| Brand | Micron |
|---|---|
| Model | 2600 |
| Capacity | 1000GB |
| Usage Class | Client |
| Host Interface | PCIe Gen4 NVMe |
|---|---|
| Total Interface Bandwidth | 16 Gb/s |
| Form Factor | M.2 2280 |
|---|
| NAND Flash | QLC |
|---|---|
| Drive Writes Per Day | 0.2 |
| Total Bytes Written | 350 TBW |
| Sequential Read | 7200 MB/s |
|---|---|
| Sequential Write | 6000 MB/s |
| Random Read IOPS | 850000 |
| Random Write IOPS | 950000 |
| Average Latency | μs |
| Mean Time Between Failures | 2 Million Hours |
|---|---|
| Uncorrectable Bit Error Rate | 1.0×10⁻¹⁷ |
| Power Loss Protection | No |
The Micron 2600 1000GB (MTFDKBA1T0QHK-1BQ1AABYY) is best suited for read-intensive client and edge workloads such as game libraries, media caching, and boot/application drives, where its PCIe Gen4 NVMe interface delivers up to 7200/6000 MB/s and 850K/950K IOPS for faster load, launch, and fetch responsiveness than typical value-tier QLC SSDs. With 350 TBW endurance in a 0.2 DWPD QLC design, it offers a strong balance of capacity, throughput, and cost efficiency for deployments that need near-TLC-class user experience without paying a premium for write-heavy enterprise endurance.
With a rated endurance of 350 TBW, this 1TB SSD can sustain roughly 96 GB of host writes per day for 10 years, or about 0.2 drive writes per day in lighter write-cycle scenarios. In practical terms, that is comfortably suitable for typical boot-drive, office-PC, thin-client, and general read-centric workloads, where it can deliver long service life with ample endurance headroom. For reliability, the UBER rating of 1.0E-15 means the drive is designed for a very low rate of unrecoverable read errors, helping maintain dependable data integrity during normal enterprise use, while the 2 million-hour MTBF supports confidence in overall hardware stability. This model does not include power-loss protection (PLP), so while it is a solid choice for systems with stable power and proper shutdown procedures, it is not intended for write-critical environments that require capacitor-backed protection against sudden power interruption.

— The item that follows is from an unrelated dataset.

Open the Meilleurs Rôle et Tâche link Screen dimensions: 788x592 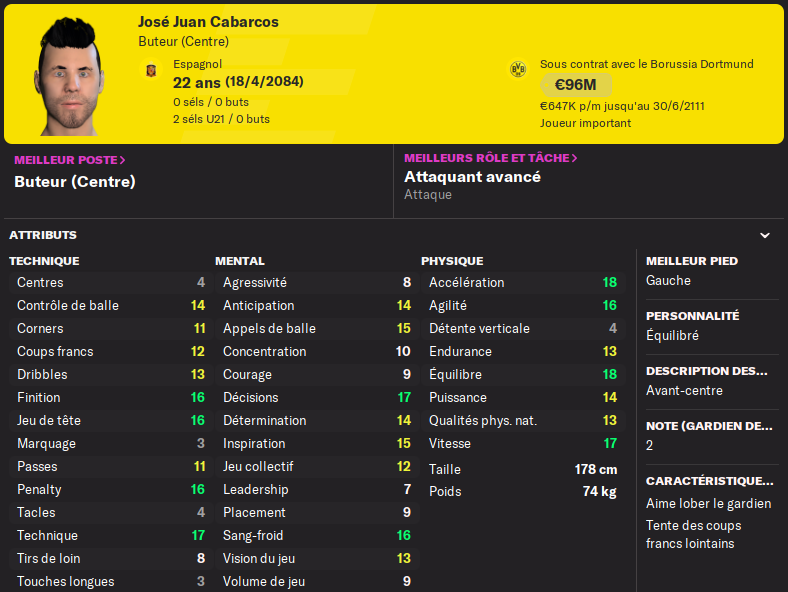pos(490,158)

1. The PCIe Gen4 NVMe interface, paired with top-tier sequential read bandwidth, accelerates boot storms, large-scale dataset staging, and backup restores in throughput-hungry enterprise servers.

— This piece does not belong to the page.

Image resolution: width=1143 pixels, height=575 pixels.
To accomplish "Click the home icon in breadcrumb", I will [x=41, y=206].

2. Its strong random read capability enables fast response for metadata-heavy workloads such as virtualization, distributed databases, and high-concurrency content delivery.
3. The 0.2 DWPD endurance profile is best suited to read-centric deployments, helping lower storage cost in analytics, media libraries, and warm-tier cloud infrastructure.

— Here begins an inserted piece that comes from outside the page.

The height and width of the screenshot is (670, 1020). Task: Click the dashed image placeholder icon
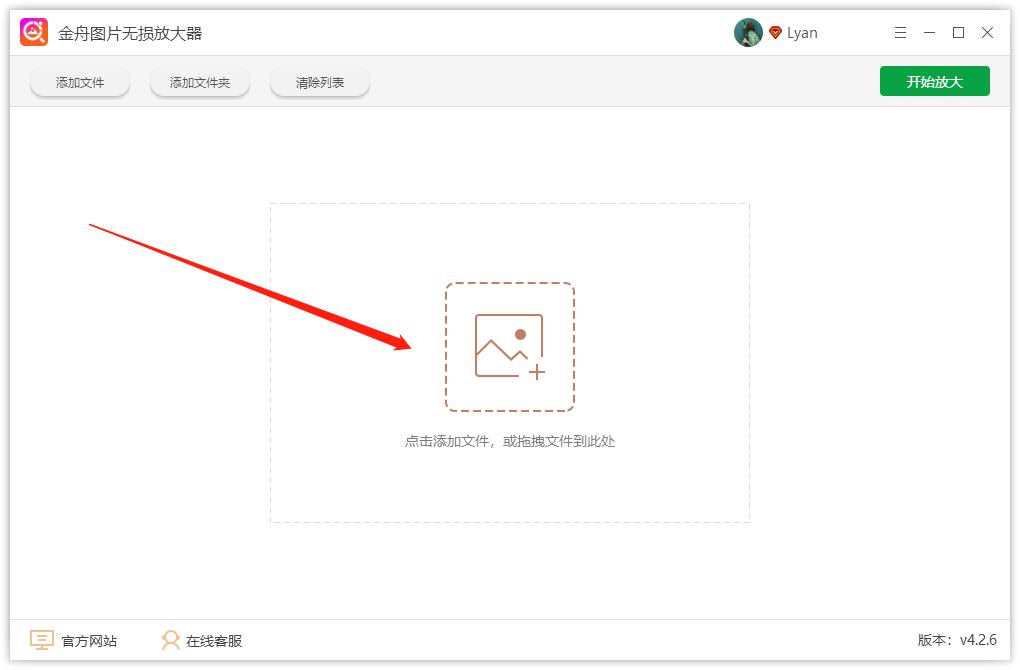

4. QLC NAND maximizes capacity efficiency and cost per terabyte, making it a practical choice for scale-out platforms where dense storage matters more than sustained write intensity.
5. Typical latency of [latency] µs helps reduce application wait time and improves QoS consistency for latency-sensitive enterprise services.
Lower capacity reference: 960GB Higher capacity reference: 1.92TB Within this enterprise SSD family, the 1000GB model sits in a practical sweet spot. Compared with the 960GB option, it provides more headroom for OS growth, logs, metadata, and workload bursts, reducing the risk of early capacity pressure. Compared with the 1.92TB model, it usually delivers the best balance of acquisition cost, usable endurance, and near-equivalent enterprise read/write and random IOPS behavior. This makes 1000GB especially well suited for mid-scale virtualization clusters, such as hosting boot and application volumes for about 40 to 60 mixed-production virtual machines.
Q: Is MTFDKBA1T0QHK-1BQ1AABYY suitable for a write-heavy database server?
A: This model is generally not ideal for write-heavy database servers. With QLC NAND, 0.2 DWPD, and 350 TBW, it is better suited for read-centric, mixed-use, or capacity-focused workloads.
Q: How many full drive writes per day can it actually endure over its warranty period?
A: Based on its 0.2 DWPD rating, this SSD is designed for about 0.2 full drive writes per day, or roughly 200GB of writes daily on a 1000GB drive.
Q: Does it include power loss protection (PLP) and why is that critical?
A: No, this SSD does not include power loss protection. PLP is important because it helps prevent in-flight data loss and metadata corruption during unexpected power failures, especially in enterprise environments.
Q: What RAID level is recommended for this SSD?
A: RAID 1 or RAID 10 is typically recommended, depending on capacity and performance needs. These levels improve redundancy and availability, which is especially valuable since this model does not provide PLP.